The dashboard (that we see) and the commentary (that we hear) should match up, with the commentary provided in the online text referring to annotated graphics and specific features in the dashboard. When writing the text, imagine that you are describing the dashboard to the marker in a presentation “the label on the left shows … ”, “the cluster by the river suggests … ” .
3. PDF – References ( PDF)
A one-page document that contains full references to any work cited in the submission.
This document must be in PDF format, with a minimum font size of 10pt and must only contain references – no additional text. Anything other than references will be ignored. Please provide full references to all cited sources using Harvard, APA or an appropriate established alternative.
The Submission
All items must be submitted via Moodle before the deadline specified in the submission area.

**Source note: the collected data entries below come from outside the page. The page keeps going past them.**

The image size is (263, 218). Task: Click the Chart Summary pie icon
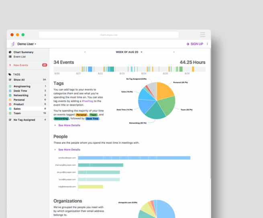tap(10, 52)
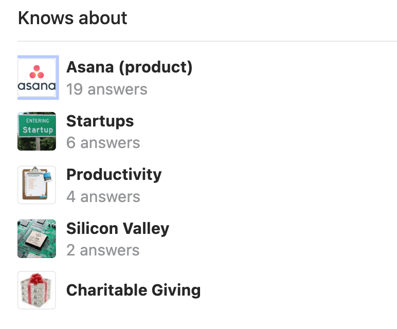Open the Charitable Giving topic
This screenshot has width=397, height=329.
coord(133,290)
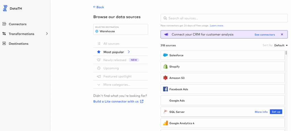Screen dimensions: 291x131
Task: Click the Search all sources field
Action: tap(224, 18)
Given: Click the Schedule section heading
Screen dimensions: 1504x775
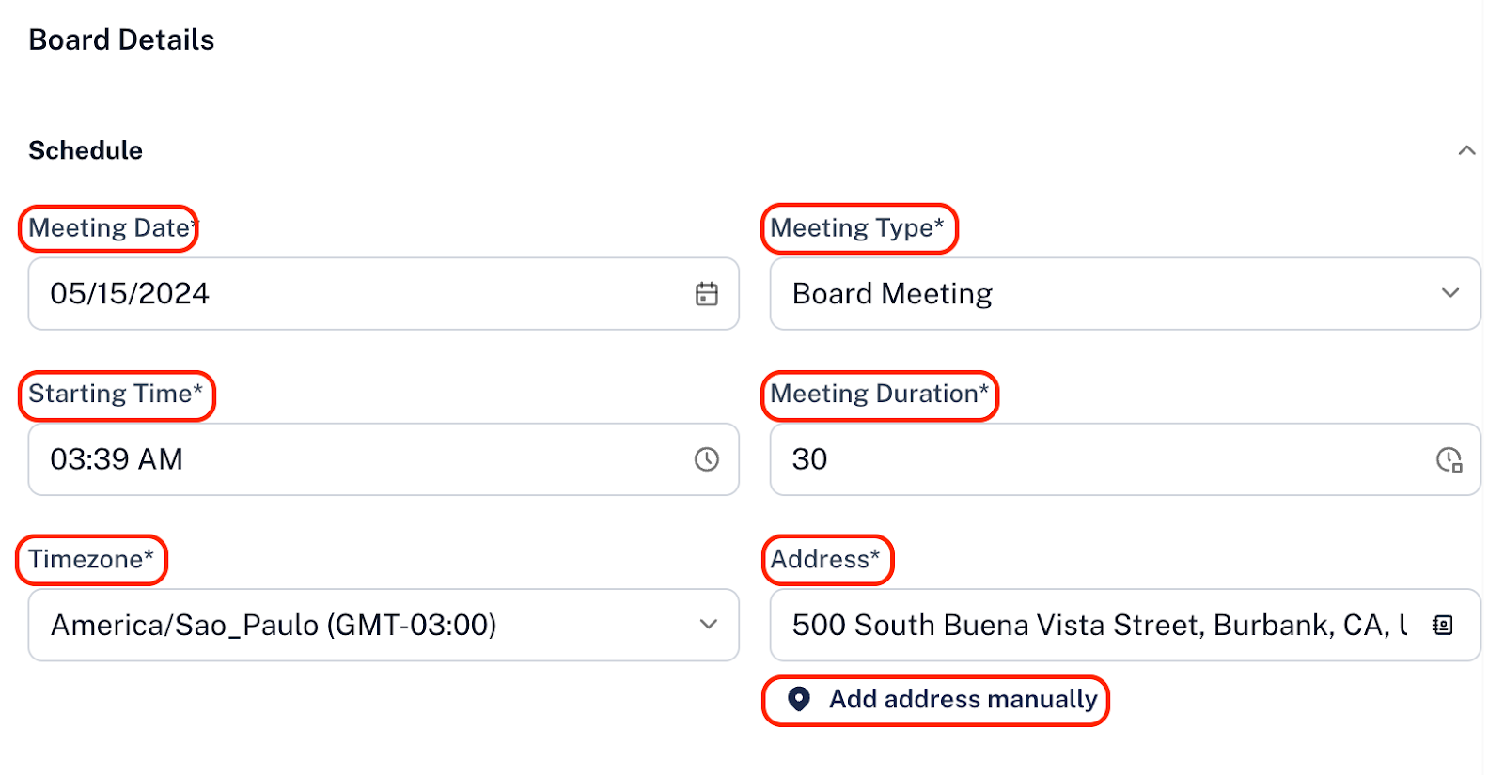Looking at the screenshot, I should [x=86, y=150].
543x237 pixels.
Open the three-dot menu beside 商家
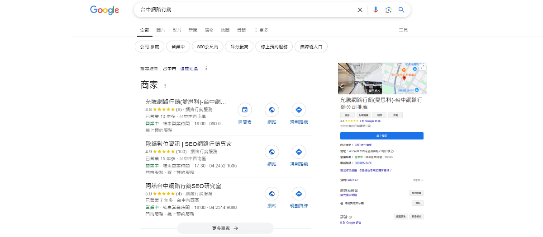[165, 85]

Check the time and date on Moodle – this is definitive!
Late submissions will not be marked. A mark of zero will be returned in such cases other than where the University’s procedures for reporting extenuating circumstances have been followed and the Board of Assessment has accepted any such circumstances. You are strongly advised to check the submission deadline on Moodle immediately and to submit your work well before it.

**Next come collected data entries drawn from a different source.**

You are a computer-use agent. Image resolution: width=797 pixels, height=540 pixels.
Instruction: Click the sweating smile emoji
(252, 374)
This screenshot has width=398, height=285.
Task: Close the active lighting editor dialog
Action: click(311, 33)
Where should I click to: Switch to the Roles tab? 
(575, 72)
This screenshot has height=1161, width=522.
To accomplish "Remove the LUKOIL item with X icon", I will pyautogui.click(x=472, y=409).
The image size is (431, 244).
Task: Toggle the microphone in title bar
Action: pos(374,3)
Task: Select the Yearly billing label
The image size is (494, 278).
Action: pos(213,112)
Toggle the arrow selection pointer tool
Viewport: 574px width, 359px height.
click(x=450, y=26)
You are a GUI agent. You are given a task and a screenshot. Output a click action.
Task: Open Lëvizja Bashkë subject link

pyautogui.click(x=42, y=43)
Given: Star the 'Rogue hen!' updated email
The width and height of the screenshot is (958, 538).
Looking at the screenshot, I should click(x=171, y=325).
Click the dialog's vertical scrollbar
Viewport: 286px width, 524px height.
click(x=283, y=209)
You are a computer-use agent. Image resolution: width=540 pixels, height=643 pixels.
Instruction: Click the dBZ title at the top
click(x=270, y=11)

You may submit work well in advance of the deadline and update this subsequently with revised submissions as you improve upon your work through reflection and redesign before the deadline. This is an effective way to develop your submission and is often regarded as good practice.
We will only see and mark the final submission. So, submit a ‘banker’ early on, then build on this.
Work is only considered ‘submitted’ if a readable digital copy has been completely uploaded through Moodle before the submission area closes, using the appropriate assignment
mechanism. Neither paper submissions nor files sent by e-mail are accepted.
All submitted work will be analysed using the Turnitin plagiarism detection service.
Where academic misconduct is deemed to have occurred a mark of zero will be returned.
Where poor academic conduct is deemed to have occurred marks will be reduced accordingly.
Submissions will not be marked if they are late or in a format other than that stated here.
Individual Work
This is an individual piece of work and you are each working on different regions of London as listed in the Geographic Subset on Moodle in the Task 2 assessment area.
You are welcome, and even encouraged, to support each other with general help in thinking about graphics, data, the reading that you complete to inform your approach and the Design Tests for Data Visualization. However, you must not share your solutions with other students.
So please discuss concepts, ideas and graphics in broad terms rather than in relation to the specific solutions that you are developing for your coursework. You each have separate data sets with separate patterns, and we expect a variety of very different solutions to be submitted.
Accusations of academic misconduct (collusion) may arise if individual solutions or submitted work are discussed or shared.
Marking
The exercise is intended to allow you to show that you have achieved the intended module learning outcomes as described in the Module Overview on the module homepage.
You should check these carefully and regularly when planning and working on this exercise.
Marks will be awarded according to the rubric provided on Moodle – look for this icon. Be sure to check the criteria and levels of achievement expected for the different grades. This should inform you in developing your solutions and planning your work.